Text and item location entries:
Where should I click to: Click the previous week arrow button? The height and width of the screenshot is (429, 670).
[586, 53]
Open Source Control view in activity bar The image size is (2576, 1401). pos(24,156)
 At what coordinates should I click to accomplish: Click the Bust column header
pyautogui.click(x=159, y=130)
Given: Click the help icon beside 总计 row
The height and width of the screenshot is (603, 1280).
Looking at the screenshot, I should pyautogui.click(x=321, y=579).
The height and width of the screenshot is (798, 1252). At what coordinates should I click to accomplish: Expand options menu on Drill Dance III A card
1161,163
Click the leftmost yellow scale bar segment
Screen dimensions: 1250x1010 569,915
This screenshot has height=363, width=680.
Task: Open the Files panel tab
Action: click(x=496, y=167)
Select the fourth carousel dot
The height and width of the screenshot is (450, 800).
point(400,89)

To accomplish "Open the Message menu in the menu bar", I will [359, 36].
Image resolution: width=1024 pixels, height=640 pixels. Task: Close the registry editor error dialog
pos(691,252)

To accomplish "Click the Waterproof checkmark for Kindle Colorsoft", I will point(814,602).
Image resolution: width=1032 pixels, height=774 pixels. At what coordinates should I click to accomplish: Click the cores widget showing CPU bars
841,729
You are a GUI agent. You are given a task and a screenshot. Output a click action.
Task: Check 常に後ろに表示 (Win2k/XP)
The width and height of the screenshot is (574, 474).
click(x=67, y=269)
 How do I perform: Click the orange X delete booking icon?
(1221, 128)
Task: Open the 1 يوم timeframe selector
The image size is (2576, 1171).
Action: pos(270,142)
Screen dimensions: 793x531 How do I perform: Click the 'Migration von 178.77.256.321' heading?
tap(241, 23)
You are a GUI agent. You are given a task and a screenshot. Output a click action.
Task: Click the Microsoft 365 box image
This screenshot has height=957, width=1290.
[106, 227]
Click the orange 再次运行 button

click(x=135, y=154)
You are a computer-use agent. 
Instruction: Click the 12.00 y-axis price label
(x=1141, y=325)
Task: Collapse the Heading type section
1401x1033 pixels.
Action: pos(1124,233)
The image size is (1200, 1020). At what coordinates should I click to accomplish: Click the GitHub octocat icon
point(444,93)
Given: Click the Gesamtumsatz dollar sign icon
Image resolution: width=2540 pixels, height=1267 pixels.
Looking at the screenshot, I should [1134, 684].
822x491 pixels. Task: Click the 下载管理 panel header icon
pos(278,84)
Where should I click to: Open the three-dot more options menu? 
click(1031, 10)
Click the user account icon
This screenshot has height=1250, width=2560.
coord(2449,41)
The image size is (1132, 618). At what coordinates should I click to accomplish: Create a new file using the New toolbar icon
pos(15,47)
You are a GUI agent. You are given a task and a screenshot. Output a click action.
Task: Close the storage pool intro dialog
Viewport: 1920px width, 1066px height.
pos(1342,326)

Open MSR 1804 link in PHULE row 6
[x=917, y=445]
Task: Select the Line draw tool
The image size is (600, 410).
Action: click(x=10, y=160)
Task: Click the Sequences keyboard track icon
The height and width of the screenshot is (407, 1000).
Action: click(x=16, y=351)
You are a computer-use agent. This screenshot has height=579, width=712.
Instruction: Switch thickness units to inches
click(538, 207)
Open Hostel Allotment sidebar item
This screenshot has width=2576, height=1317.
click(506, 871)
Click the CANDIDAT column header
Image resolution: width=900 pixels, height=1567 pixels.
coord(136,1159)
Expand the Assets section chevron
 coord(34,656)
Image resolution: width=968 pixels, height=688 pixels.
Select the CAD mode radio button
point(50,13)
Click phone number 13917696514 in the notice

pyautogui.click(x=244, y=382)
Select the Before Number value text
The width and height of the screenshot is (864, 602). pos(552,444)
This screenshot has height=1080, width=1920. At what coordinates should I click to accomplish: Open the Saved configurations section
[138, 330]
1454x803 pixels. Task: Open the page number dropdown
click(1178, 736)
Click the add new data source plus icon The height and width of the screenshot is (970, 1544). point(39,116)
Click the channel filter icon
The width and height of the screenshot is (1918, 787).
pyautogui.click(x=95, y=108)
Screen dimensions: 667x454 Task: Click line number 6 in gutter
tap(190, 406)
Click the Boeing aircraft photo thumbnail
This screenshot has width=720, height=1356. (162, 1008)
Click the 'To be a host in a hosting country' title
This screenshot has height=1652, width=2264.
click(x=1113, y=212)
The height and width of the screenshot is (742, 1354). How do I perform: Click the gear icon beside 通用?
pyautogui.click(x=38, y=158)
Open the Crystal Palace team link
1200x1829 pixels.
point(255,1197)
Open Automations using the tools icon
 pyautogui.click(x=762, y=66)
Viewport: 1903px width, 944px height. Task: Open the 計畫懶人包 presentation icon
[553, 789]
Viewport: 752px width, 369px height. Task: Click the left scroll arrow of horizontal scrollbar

*What to work on*: Rewrite the lines from the line with "Click the CANDIDAT column header" up to and including the line with "coord(34,656)", changing "Assets" to "Resources" and leaving everything else as it is.

*Result for this task*:
Click the CANDIDAT column header
Image resolution: width=900 pixels, height=1567 pixels.
coord(136,1159)
Expand the Resources section chevron
 coord(34,656)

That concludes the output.